Streaming Chatbot — Analysis¶
What this implementation provides¶
- Multi-turn history. Each turn appends user and assistant messages; subsequent turns include the full conversation in the prompt.
- History cap.
max_history_messages(default 20) prevents unbounded growth; oldest messages trimmed when the cap is exceeded. - System prompt carried at the start of every request.
- Retry on transient failures with exponential backoff capped at 5s per attempt.
- Streaming output. Tokens print as they arrive; the full response is appended to history when streaming completes.
- Graceful CLI shutdown on EOF or Ctrl-C.
The history-cap design¶
A long conversation accumulates history. After 100 turns, the prompt to the model is enormous — cost climbs linearly, latency climbs (more tokens to process), and the model's attention is diluted.
Cap strategies:
- Hard cap on message count (this implementation). Trim oldest after threshold. Simple; loses older context entirely.
- Sliding window with summarisation. When approaching the cap, summarise the oldest N messages into a single context message; keep that plus recent turns. Preserves narrative; more complex.
- Token-based cap. Trim based on token count, not message count. More accurate budget management; requires a tokenizer.
For a chatbot supporting common chat flows, message-count cap is sufficient. For long-form support agents handling 50+ turn conversations, summarisation is worth the engineering cost.
The retry pattern¶
for attempt in 1..max_retry_attempts:
try:
return stream(messages)
except TransientAPIError:
if attempt == max: raise
sleep(min(attempt, 5))
- Exponential-ish backoff.
sleep(attempt)capped at 5s. Could be smarter (jitter, true exponential2^attempt), but bounded backoff prevents amplifying provider failures. - Distinguished error type.

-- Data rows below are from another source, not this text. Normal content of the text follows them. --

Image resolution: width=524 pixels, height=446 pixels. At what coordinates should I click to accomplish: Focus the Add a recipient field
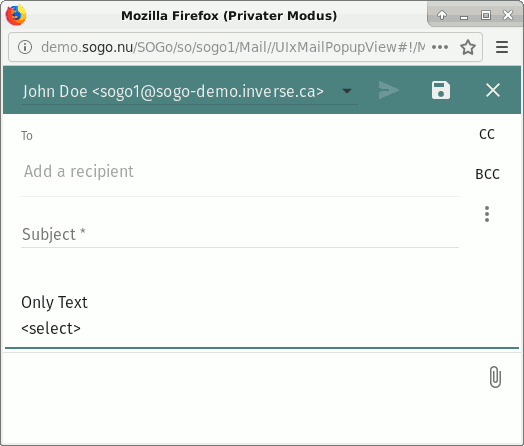[x=240, y=172]
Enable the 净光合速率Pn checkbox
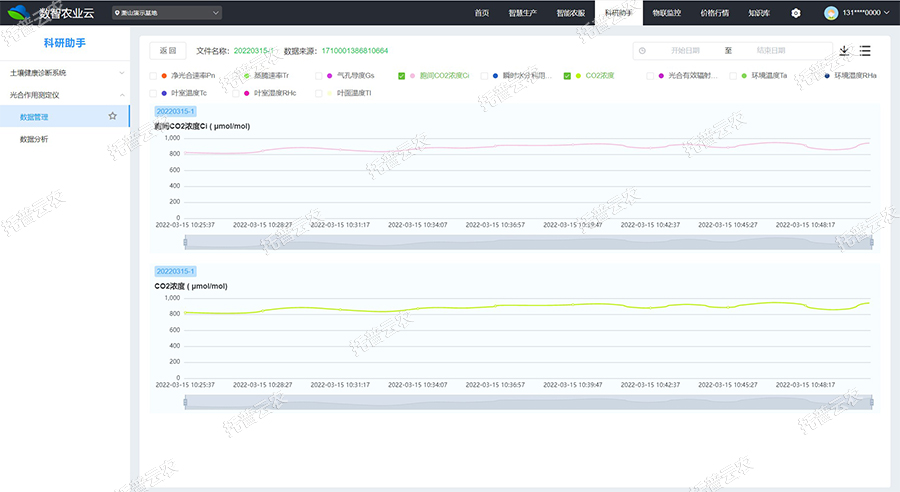Viewport: 900px width, 492px height. tap(152, 76)
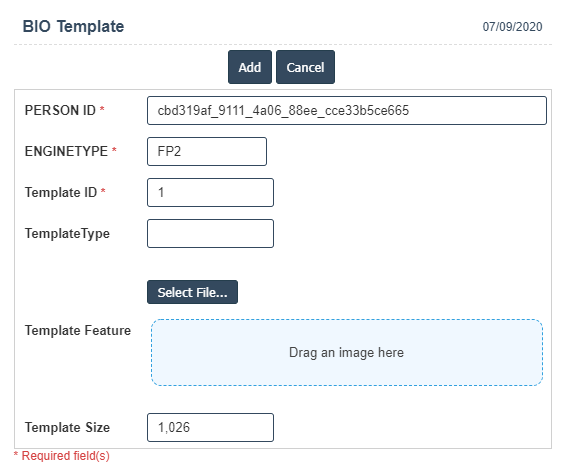
Task: Select the ENGINETYPE field containing FP2
Action: click(x=207, y=152)
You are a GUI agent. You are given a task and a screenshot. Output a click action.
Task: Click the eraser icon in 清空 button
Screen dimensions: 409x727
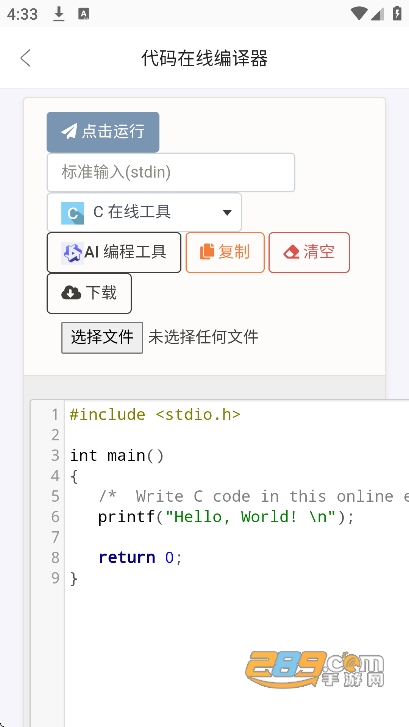pyautogui.click(x=291, y=253)
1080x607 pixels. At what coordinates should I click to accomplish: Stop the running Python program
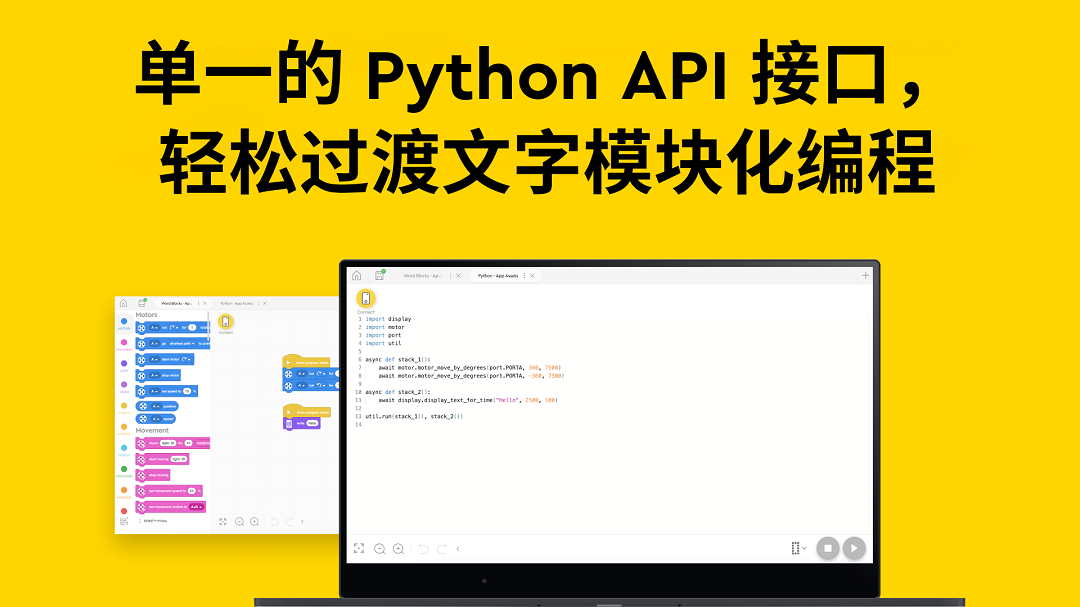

TransientAPIErroris retried; other exceptions surface immediately. The provider's SDK should map rate limits and 5xx to this type; auth errors should not be retried. - Bounded attempts. Always; otherwise a downstream that's permanently broken produces infinite retries.
What the mock layer is for¶
The chatbot uses _mock_stream for tests. For production, replace with:
def _mock_stream(self, messages):
from openai import OpenAI
client = OpenAI()
stream = client.chat.completions.create(
model="gpt-4",
messages=messages,
stream=True,
)
for chunk in stream:
delta = chunk.choices[0].delta.content
if delta:
yield delta
Or for Anthropic, the same pattern with client.messages.stream. The interface (yield tokens, raise TransientAPIError on retryable failures) is the contract; the provider is the swap point.
What this exercise tests¶
The skeleton works, but the production-grade adds are:
- History management without unbounded growth.
- Retry on transient failures with bounded attempts.
- Pluggable streaming layer (mocked for tests, real provider for production).
- Graceful failure surfaced to the user.
- Test coverage for retry, streaming, and history.
A naive implementation skips 1, 2, 4 — and runs fine in development. Production breaks them all on the first rate-limit, the 100th turn, the first transient downtime.
Interview probes¶
- "How do you manage history in a long-running chat?"
- "What's your retry policy for transient API failures, and why?"
- "How do you stream tokens to the user?"
- "What happens when the provider rate-limits in the middle of a turn?"
- "How would you A/B test two system prompts?"
- "How do you preserve context when history exceeds the model's window?"
Each has a one-paragraph answer drawn from the design choices in this implementation.